§ **Problems to solve**
1: Answer these from the piece on Sheldon Miller's medevac bill:
(a) How many days was Miller from meeting his residence requirements when he had heart problems?
(b) In what year did the case begin?
(c) On whose desk did the case eventually land?
2: In the piece on Sheldon Miller's medevac bill, write out the passage between "Hospital Corp. demonstrates" and "had heart problems.", inclusive, swapping every "Miller" for "Sheldon Miller".

§ **Selected extract**
Skip to content

Hospital Corp. demonstrates some grace

The Yukon Hospital Corp. is to be commended for stepping up to cover Sheldon Miller's $20,000 medevac bill. There is no question that a mistake was made in Miller's case.

The Yukon Hospital Corp. is to be commended for stepping up to cover Sheldon Miller’s $20,000 medevac bill.

There is no question that a mistake was made in Miller’s case.

Just two days from meeting his residence requirements in the territory, Miller had heart problems.

Medical staff told him he had to be medevaced, but Miller was worried he wouldn’t be covered by the territory’s medical plan. He was told not to worry, the territories would sort it out.

He believed them. He was sent south for treatment. Then he was stuck with a medevac bill that, with interest, soon grew to more than $20,000.

Miller couldn’t pay.

The case, which began in 2005, rolled around inside the civil service for years, eventually landing on the desk of ombudsman Tracy-Anne McPhee.

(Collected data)
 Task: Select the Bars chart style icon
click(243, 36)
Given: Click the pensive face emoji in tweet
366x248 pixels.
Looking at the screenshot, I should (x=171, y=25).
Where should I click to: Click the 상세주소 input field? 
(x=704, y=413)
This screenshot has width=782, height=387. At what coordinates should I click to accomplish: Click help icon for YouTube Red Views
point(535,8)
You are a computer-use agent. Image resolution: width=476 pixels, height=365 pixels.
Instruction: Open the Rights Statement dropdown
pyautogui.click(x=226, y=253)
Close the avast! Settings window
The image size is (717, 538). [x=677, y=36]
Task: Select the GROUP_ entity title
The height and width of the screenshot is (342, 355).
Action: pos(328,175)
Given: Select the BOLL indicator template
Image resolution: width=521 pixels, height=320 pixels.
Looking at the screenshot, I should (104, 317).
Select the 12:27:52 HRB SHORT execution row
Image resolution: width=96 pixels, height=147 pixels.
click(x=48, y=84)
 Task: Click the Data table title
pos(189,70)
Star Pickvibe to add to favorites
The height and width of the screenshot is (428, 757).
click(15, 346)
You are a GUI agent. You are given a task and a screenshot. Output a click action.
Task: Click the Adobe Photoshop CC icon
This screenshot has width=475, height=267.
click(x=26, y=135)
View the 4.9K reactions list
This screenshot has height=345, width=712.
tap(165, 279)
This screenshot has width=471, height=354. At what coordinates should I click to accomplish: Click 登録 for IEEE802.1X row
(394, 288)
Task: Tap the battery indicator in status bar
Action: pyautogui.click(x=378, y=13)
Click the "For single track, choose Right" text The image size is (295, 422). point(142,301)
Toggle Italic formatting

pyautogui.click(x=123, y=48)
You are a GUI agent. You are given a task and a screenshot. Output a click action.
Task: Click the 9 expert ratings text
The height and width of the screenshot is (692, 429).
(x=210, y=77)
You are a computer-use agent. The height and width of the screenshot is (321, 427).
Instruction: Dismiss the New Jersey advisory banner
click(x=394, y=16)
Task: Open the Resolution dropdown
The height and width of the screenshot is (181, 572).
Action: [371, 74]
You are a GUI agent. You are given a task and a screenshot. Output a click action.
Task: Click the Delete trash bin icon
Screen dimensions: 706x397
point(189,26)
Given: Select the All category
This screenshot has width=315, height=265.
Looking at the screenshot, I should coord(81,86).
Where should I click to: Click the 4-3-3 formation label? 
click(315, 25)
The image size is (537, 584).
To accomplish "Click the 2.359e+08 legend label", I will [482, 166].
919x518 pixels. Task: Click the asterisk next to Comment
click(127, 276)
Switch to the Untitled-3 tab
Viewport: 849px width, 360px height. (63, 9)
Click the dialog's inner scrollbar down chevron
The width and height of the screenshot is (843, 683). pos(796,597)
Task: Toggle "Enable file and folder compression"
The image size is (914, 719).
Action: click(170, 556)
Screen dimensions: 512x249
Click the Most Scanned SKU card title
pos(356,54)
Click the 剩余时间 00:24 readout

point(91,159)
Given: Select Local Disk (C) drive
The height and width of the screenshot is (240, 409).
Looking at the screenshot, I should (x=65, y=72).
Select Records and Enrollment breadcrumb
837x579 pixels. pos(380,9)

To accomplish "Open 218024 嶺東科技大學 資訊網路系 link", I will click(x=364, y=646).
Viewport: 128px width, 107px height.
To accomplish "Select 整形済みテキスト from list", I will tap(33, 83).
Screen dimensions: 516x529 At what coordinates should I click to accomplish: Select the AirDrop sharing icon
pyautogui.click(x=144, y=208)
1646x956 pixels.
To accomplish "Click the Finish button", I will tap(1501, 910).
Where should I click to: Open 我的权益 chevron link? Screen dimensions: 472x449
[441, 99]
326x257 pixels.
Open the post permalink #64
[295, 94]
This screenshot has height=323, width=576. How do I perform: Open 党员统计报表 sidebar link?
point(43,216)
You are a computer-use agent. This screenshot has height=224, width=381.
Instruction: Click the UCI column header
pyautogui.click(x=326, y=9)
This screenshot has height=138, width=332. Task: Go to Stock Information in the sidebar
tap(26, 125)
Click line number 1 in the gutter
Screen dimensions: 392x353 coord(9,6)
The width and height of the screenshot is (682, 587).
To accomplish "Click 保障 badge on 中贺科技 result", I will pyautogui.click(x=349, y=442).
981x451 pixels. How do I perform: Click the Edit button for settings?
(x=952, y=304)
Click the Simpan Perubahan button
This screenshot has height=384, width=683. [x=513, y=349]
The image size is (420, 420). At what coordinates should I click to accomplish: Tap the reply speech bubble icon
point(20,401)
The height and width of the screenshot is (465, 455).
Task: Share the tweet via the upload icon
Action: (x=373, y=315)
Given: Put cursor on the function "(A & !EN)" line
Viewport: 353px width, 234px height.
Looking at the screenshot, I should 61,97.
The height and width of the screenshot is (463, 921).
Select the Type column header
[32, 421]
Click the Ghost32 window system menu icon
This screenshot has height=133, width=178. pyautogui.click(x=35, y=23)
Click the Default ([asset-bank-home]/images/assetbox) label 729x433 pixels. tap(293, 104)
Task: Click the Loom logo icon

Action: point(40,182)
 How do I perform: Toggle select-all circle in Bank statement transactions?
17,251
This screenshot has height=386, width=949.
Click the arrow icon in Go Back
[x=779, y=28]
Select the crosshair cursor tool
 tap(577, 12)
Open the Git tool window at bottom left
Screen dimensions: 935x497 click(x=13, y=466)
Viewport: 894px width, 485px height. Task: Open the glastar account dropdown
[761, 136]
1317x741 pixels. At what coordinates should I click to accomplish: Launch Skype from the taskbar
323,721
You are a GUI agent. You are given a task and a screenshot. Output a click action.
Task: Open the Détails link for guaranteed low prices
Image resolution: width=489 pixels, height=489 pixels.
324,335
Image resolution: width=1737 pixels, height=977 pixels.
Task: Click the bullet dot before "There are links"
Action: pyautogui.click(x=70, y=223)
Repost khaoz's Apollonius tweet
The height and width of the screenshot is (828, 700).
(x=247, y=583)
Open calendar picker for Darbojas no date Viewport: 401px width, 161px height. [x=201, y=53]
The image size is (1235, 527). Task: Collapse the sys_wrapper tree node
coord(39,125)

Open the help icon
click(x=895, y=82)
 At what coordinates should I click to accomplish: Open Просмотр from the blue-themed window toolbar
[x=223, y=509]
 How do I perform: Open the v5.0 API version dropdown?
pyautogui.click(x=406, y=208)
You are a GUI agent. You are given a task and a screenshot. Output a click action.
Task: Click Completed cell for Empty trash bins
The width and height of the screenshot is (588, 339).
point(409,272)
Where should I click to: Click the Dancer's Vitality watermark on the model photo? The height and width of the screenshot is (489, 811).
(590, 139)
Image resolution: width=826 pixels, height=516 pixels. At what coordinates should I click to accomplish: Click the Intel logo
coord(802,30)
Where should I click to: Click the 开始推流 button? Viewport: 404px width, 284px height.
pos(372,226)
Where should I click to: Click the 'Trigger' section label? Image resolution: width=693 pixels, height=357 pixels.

§ **Per-task outputs**
1:
(a) Two days
(b) 2005
(c) Ombudsman Tracy-Anne McPhee's

2:
Hospital Corp. demonstrates some grace

The Yukon Hospital Corp. is to be commended for stepping up to cover Sheldon Sheldon Miller's $20,000 medevac bill. There is no question that a mistake was made in Sheldon Miller's case.

The Yukon Hospital Corp. is to be commended for stepping up to cover Sheldon Sheldon Miller’s $20,000 medevac bill.

There is no question that a mistake was made in Sheldon Miller’s case.

Just two days from meeting his residence requirements in the territory, Sheldon Miller had heart problems.